[Data for the task — start]

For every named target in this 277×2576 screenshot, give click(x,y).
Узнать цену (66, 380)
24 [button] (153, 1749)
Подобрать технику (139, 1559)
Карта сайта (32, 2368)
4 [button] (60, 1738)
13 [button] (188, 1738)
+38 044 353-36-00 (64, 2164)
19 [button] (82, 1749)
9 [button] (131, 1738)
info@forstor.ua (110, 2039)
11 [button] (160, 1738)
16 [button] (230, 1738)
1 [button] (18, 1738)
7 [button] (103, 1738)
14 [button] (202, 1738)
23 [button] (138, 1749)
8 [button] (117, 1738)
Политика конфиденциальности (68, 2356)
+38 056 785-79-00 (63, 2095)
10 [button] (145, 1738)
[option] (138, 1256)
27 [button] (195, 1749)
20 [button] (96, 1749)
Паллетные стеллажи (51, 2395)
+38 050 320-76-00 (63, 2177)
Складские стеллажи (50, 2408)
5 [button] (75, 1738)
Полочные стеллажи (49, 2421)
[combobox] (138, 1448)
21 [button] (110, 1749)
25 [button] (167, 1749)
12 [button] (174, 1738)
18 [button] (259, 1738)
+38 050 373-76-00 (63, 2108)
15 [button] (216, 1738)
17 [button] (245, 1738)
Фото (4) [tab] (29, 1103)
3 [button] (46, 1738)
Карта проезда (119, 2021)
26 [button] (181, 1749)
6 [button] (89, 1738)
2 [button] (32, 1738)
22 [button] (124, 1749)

[Data for the task — finish]
[Data for the task — start]

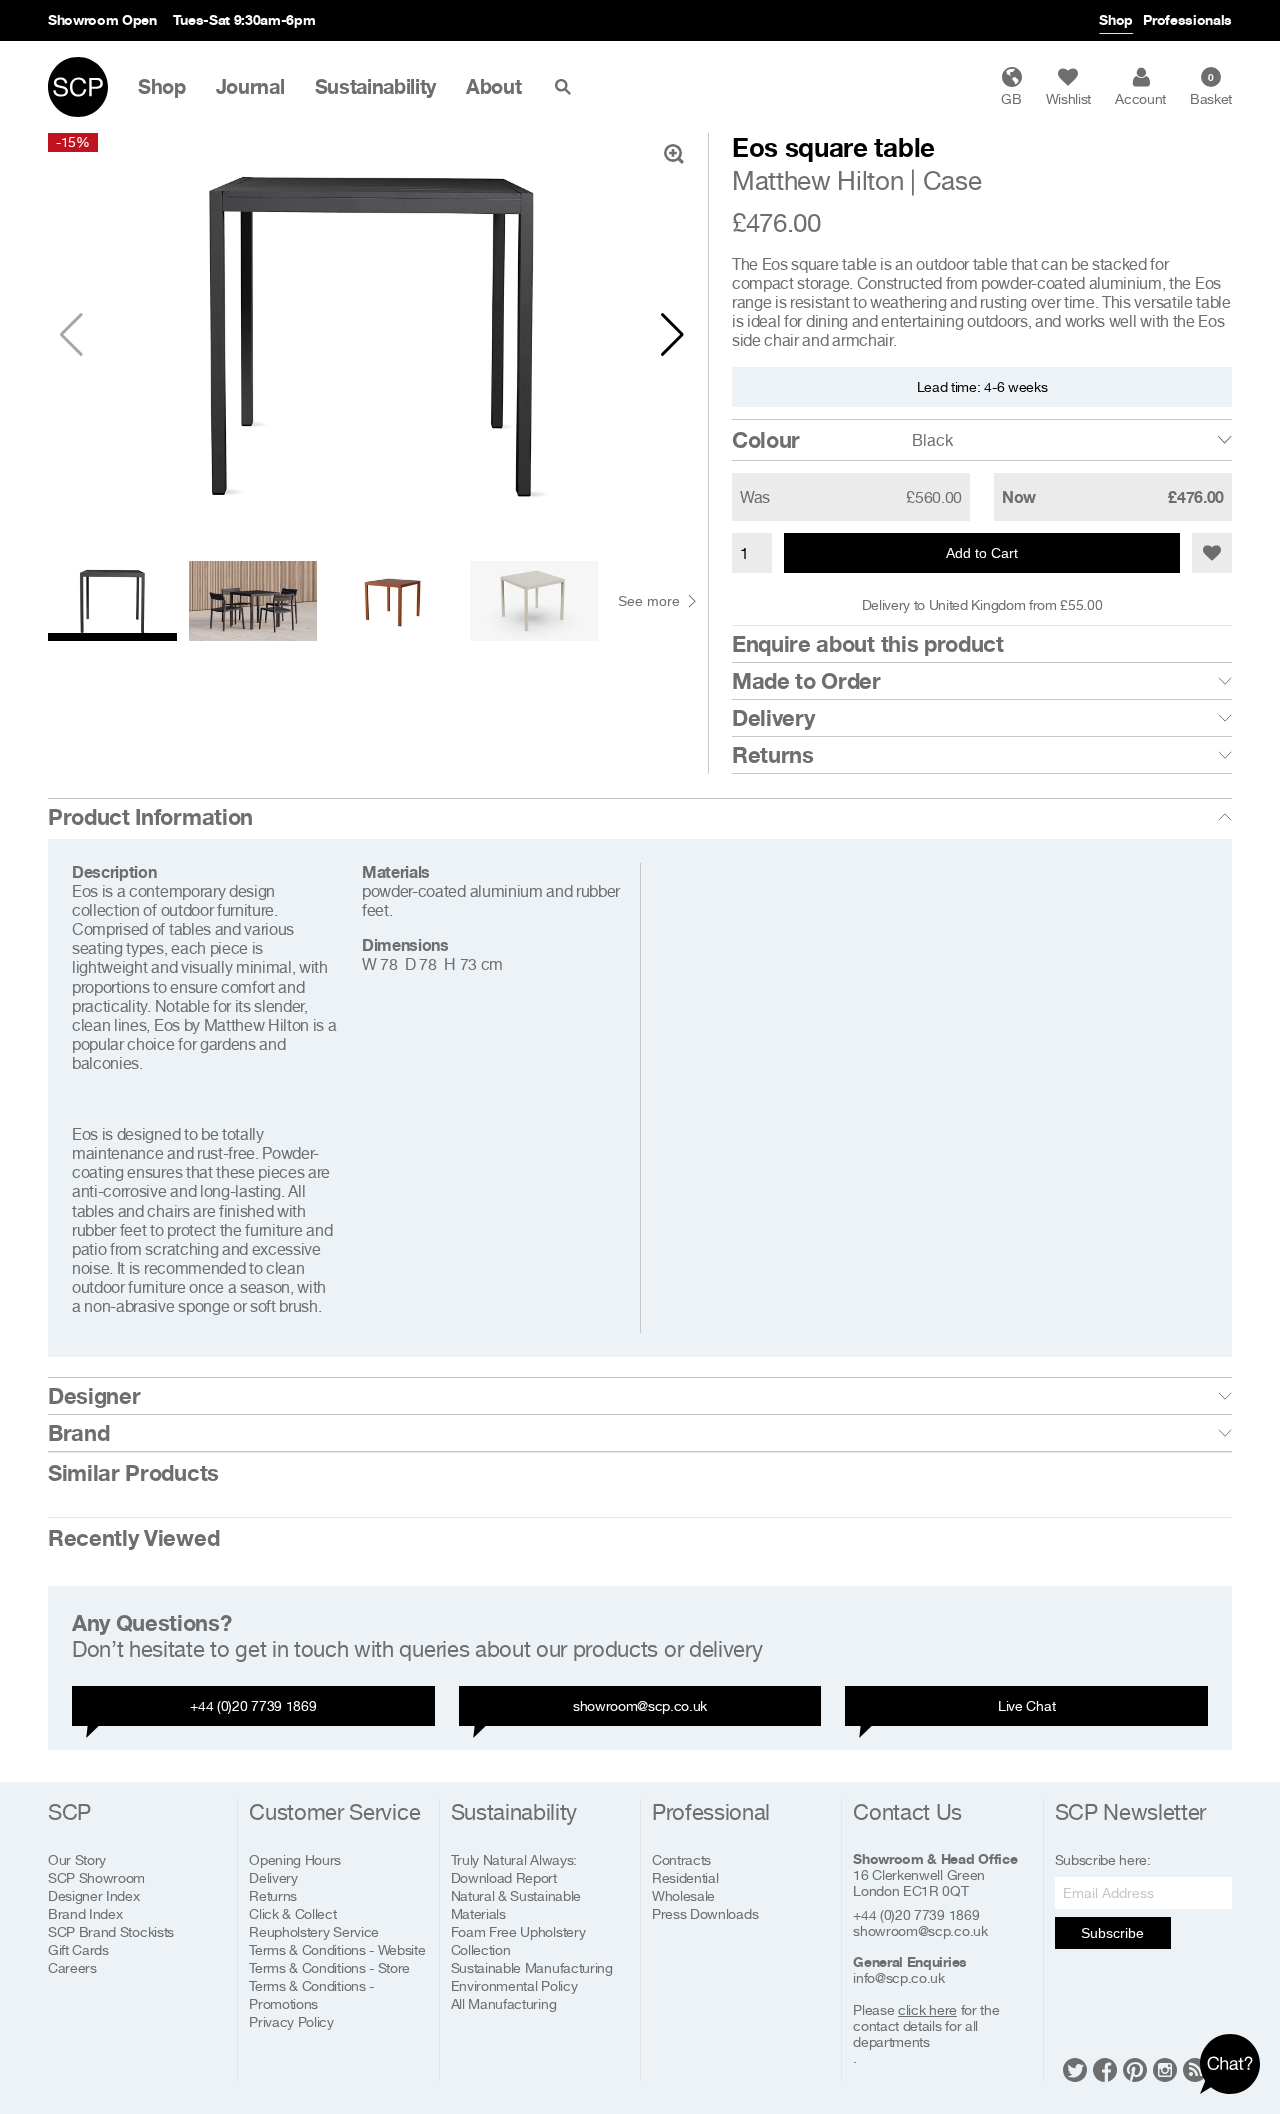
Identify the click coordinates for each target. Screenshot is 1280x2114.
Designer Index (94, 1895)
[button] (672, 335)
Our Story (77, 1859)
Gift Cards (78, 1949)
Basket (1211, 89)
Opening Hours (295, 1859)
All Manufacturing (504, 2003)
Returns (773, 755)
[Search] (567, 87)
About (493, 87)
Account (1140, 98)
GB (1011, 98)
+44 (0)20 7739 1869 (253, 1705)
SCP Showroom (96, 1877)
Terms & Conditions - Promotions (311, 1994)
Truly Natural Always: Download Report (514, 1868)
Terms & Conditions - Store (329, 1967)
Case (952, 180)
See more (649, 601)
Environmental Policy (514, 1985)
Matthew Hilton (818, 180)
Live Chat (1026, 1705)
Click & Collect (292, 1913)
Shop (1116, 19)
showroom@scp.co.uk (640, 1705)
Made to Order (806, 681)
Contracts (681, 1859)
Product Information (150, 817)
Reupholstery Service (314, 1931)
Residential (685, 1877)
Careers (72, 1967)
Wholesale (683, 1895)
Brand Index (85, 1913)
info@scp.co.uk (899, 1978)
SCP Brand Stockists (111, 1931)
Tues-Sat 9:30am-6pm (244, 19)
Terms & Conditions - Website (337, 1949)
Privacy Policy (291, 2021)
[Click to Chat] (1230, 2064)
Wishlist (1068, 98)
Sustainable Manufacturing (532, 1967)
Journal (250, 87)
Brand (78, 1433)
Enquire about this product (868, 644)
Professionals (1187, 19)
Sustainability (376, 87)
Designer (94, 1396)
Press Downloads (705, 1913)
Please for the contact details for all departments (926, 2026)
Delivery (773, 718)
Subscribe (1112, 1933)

[Data for the task — finish]
[Data for the task — start]

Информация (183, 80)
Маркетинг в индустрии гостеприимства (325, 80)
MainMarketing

[Data for the task — finish]

# Exercise prompt
What lines of the preceding data include the string "Policy"? Pull them out.

# Task output
Environmental Policy (514, 1985)
Privacy Policy (291, 2021)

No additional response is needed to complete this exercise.